- **Quoted passage**
While in an earlier blogpost I had argued that the government must – and indeed is the only entity that can – pump money into the economies to stimulate demand, I must say I am apalled at the way it is being done. Cash handouts at the retail level, incentives to buy houses and cars, subsidised interest rates…how is any of this sustainable. Or, to rephrase – is this the best use of the money (future taxes) to stimulate demand?

Given the mess we are in, governments and central banks will certainly have to dance the fiscal and monetary dance. There will be a series of  expensive stimulus packages followed by severe cutbacks and taxes. It is up to each sovereign government to decide the beat and the rhythm of this dance. This much is certain. What is interesting is what comes next in the decision tree.

The key question today really is – what should the money be spent on? Should governments use the money to close their borders (almost) and seek to stimulate local demand and local production? However populist this measure may be, it should be obvious to all that this is a very expensive way of doing things. To coin a soundbyte: a global problem cannot have a local solution.

- **Data segment**
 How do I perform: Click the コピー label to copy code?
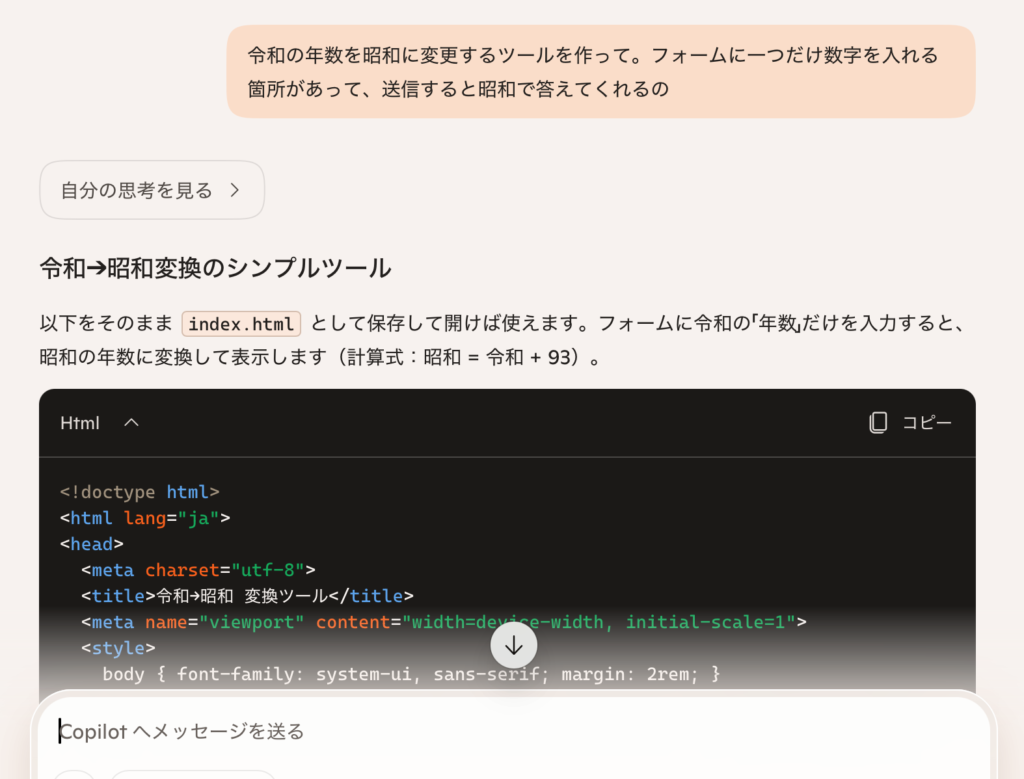[927, 423]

- **Directions for this task**
Extend the commentary on government stimulus spending, picking up after its final sentence. The listing comes from a separate source and has no connection to the text.

- **Expected output**
Or should they, as I think they should, invest in the long term needs of the country. Investment in infrastructure, education, skills, productivity, innovation, research – all of these, among others will be the determinants of future success. Spending on these will also release funds into the economy. With good PR and public education campaigns (again, income for some), these investments can serve the dual purpose of riding out the storm and preparing for the good times ahead, while holding the rudder steady.

Will politicians have the guts to invest in the future rather than pretend to protect the present and steal from the future?

What are governments’working towards?

 

 

Niranjan Rajadhyakshya’s blogpost in Mint and the comments on that led me to respond with this:

 

“There is no doubt that governments have a larger role to play in the downturn, and their greatest contribution will be in filling the investment gaps left by the receeding private investors. I beleive that they will also have to support the gap in demand for services for a while too, while the economy finds its new rhythm and balance.

This is an opportunity for the governments to focus on re-examining their systems – physical, regulatory and at the policy making level. The recent frenzied pace had governments rushing to keep pace with the demand for each of these services,and the slowdown gives them an opportunity to do just that. The tools they use to do so must have the twin targets of supporting investments and creating demand while re-inventing these systems. The ultimate goal of course being sustainable long term (high) rates of growth (at least till we climb Maslow’s mountain!)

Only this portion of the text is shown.